Europe-bound (i.e. Mustangs for export – hence the name) were fitted with a one piece brace like the one I purchased:

mystique dry fitting export brace

This one piece brace locks the cowl and two shock towers in place and does not allow them to flex easily or get out of position. They’re a solid chassis strengthening upgrade for any Mustang (my 69 was upgraded as well) and will be especially useful if I end up turning Mystique into a convertible.

Normally, the brace that I purchased costs over 60 dollars. However, during the flash sale, it was on sale for 24. I also had a 10 dollar “loyalty coupon” that was about to expire which brought the price down to 14 – over 75% off. Shipping was free too.

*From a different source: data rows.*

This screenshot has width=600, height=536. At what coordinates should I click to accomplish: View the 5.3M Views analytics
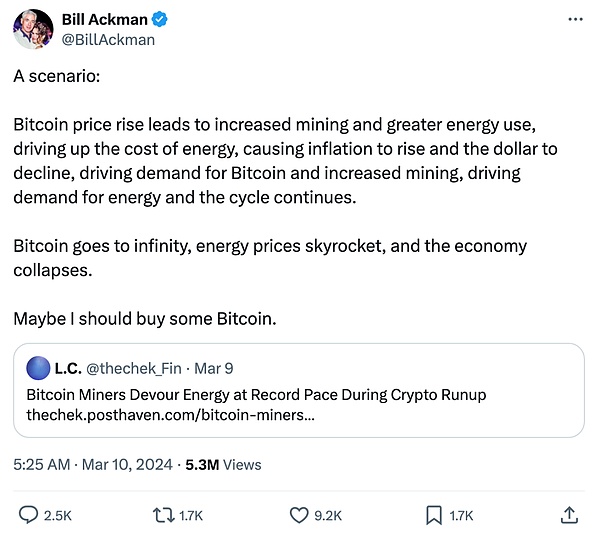tap(223, 464)
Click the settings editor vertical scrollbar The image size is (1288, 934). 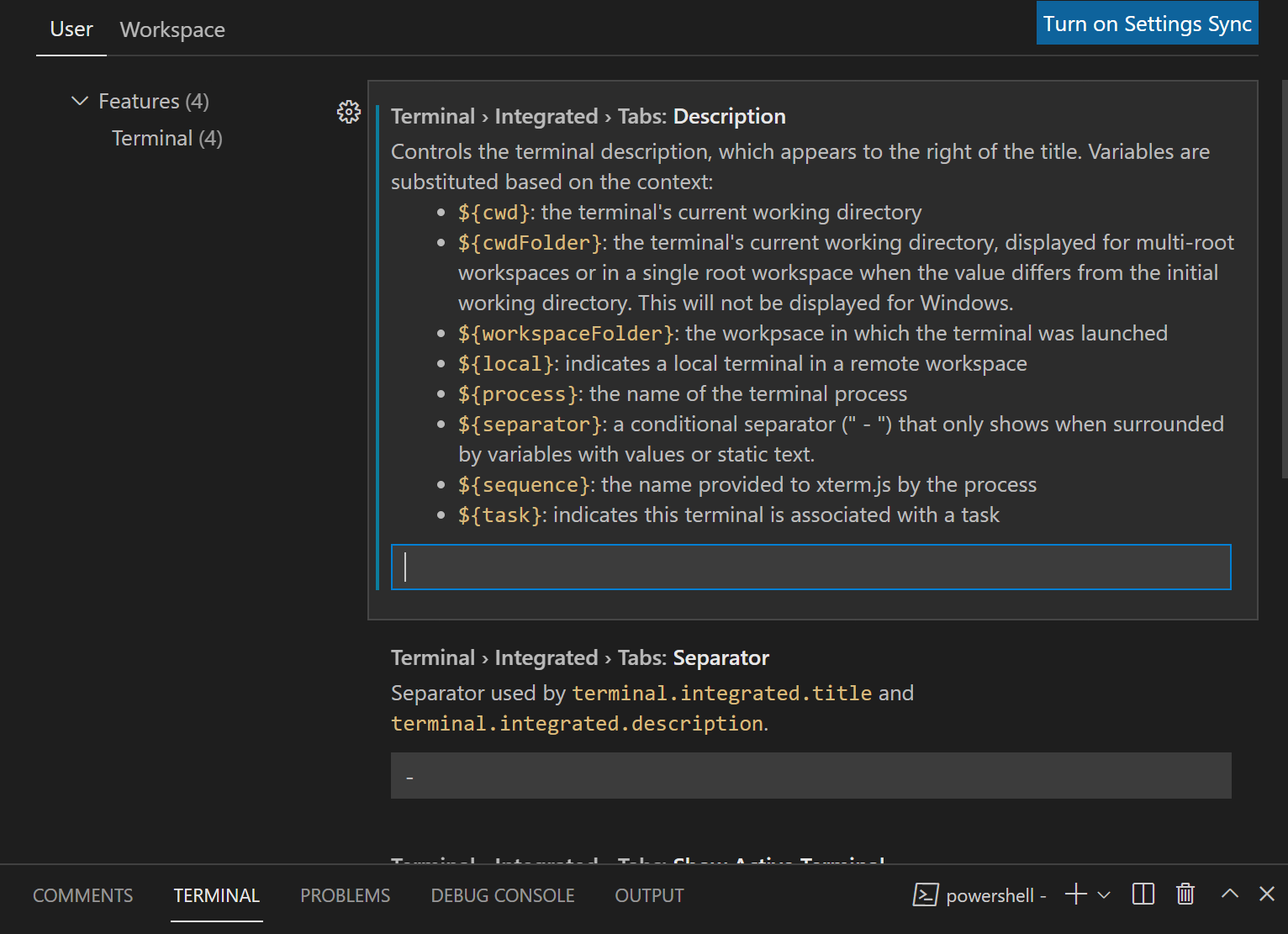[x=1284, y=277]
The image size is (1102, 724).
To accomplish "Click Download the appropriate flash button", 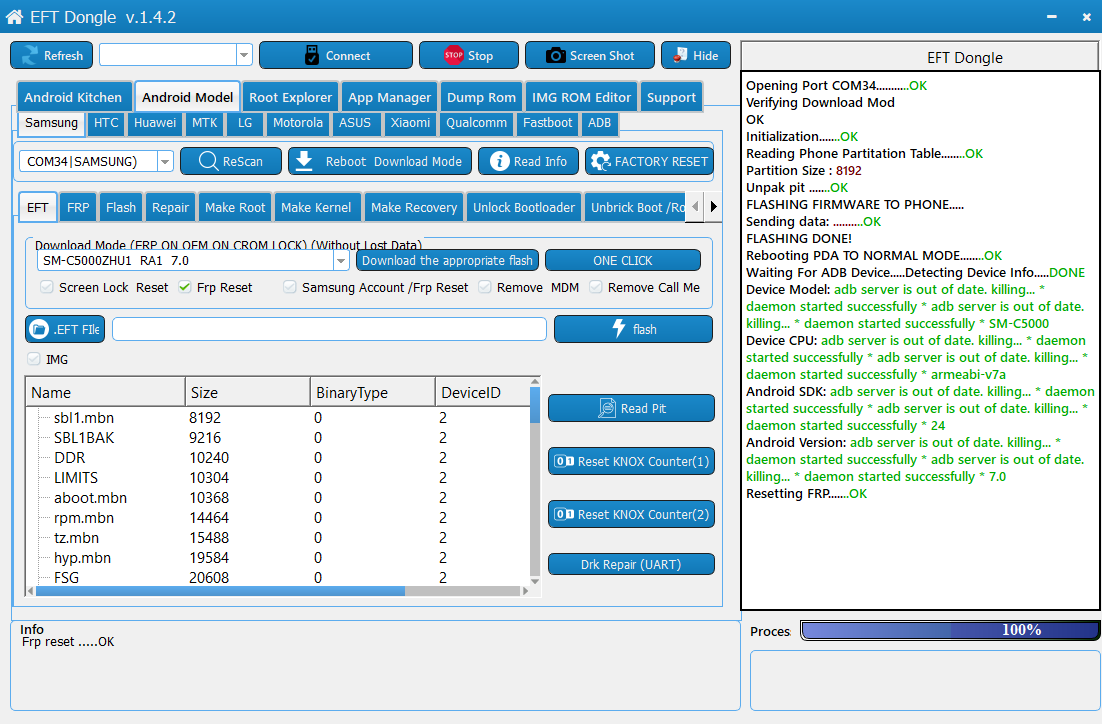I will (447, 261).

I think I scored a pretty good deal.

The installation with my Son was a lot of fun. We started by unbolting the shocks, shock hats and old braces leaving the shock tower brace mounts still attached:

mystique removed stock shock tower braces

The shock tower braces are welded to the shock towers and aren’t easily removed. For now, I just left them in but eventually when I restore the engine bay I’ll probably cut them out to improve the aesthetics.

We were then able to set the export brace into the car and line it up on the shock tower studs. Those holes lined up easily. However, the mounting holes on the cowl needed some persuasion. Thankfully, the holes lined up well enough that I could lift the export brace up and insert a long bolt through both the export brace hole and the mounting hole in the cowl.

With the bolt through both holes, I could use my breaker bar to tighten up the nut on the bolt which had the effect of locking the export brace into the correct position and lining up the rest of the holes:

mystique lining up export brace bolt holes

With the rest of the holes lined up, the three remaining bolts could be inserted and snugged up. Finally, the alignment bolt was removed and the last correct fastener installed. The shock hats and shocks followed quickly thereafter.

And with that, Mystique now sports a spiffy new brace in her engine bay:

mystique export brace installed

This is all temporary and will be removed when the engine bay is restored. For the time being though, it was nice to work on Mystique with my son and get a simple project completed.

Speaking of Mystique, I recently discovered that the technique my Brother-in-Law and I used to try to get her engine started didn’t provide power to the coil. This means that there was no chance that the engine would have started with what we were doing.

Just for kicks, we’re going to try to get her started again in the near future using a different technique. Considering the very low compression in the engine, I don’t expect much even if we do get her started. Nevertheless, it’ll be neat to give starting her another shot and see if we can get further.